(Data on locating visible targets)
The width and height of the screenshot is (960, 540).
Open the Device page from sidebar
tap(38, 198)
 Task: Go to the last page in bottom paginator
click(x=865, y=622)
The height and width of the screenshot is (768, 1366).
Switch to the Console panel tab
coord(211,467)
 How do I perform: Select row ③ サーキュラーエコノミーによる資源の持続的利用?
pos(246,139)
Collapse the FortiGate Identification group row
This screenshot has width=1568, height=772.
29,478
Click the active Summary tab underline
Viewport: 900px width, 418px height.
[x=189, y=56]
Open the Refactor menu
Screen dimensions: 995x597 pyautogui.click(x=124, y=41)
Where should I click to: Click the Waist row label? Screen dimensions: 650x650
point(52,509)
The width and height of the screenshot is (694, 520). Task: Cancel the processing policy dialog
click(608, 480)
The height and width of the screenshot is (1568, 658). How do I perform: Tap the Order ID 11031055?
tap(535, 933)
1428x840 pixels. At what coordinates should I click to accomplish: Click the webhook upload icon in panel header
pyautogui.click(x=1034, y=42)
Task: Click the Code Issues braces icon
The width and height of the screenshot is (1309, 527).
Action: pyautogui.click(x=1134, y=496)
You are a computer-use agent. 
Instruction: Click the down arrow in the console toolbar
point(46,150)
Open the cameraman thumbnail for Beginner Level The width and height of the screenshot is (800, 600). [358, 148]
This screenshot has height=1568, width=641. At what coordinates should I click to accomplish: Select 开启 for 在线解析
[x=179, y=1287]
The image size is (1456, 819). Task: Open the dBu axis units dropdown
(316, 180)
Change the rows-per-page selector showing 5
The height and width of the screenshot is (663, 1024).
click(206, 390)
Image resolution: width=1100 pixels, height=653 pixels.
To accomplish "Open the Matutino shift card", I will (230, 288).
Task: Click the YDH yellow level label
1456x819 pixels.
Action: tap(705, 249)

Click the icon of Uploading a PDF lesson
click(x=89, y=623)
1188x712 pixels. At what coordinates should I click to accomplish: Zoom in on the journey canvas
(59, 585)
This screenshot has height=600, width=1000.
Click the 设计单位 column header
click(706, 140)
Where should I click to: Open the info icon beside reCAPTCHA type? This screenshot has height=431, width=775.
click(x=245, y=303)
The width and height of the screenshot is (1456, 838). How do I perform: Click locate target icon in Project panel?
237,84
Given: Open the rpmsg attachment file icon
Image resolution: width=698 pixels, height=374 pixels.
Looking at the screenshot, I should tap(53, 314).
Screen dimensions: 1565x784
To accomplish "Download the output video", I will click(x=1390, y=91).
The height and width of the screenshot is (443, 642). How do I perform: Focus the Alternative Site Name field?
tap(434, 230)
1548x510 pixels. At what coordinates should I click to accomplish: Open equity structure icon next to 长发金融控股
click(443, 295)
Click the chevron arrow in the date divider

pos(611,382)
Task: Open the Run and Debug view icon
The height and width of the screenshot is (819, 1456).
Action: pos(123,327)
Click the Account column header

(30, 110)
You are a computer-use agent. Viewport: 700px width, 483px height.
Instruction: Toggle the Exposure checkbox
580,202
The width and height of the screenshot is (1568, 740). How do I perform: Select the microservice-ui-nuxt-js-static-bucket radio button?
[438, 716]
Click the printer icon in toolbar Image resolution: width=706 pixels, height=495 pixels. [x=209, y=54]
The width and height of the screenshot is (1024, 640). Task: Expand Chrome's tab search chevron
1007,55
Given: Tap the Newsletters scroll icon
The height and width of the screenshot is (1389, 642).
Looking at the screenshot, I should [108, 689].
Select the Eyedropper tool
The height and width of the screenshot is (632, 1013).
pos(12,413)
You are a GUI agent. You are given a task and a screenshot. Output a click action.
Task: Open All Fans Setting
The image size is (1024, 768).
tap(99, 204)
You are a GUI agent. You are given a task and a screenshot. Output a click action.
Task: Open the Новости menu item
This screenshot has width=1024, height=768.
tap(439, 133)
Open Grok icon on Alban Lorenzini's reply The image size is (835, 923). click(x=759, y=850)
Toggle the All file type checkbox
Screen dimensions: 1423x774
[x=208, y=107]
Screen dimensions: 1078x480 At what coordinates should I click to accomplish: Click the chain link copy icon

§ Work required
Identify each line in the records that contains the string "what", with case counting, and copy those lines.

§ Task answer
1428x840 pixels. At what coordinates should I click to accomplish: Click the webhook upload icon in panel header
This screenshot has height=1568, width=641. At what coordinates should I click to accomplish: Select 开启 for 在线解析
1188x712 pixels. At what coordinates should I click to accomplish: Zoom in on the journey canvas
1548x510 pixels. At what coordinates should I click to accomplish: Open equity structure icon next to 长发金融控股
Screen dimensions: 1078x480 At what coordinates should I click to accomplish: Click the chain link copy icon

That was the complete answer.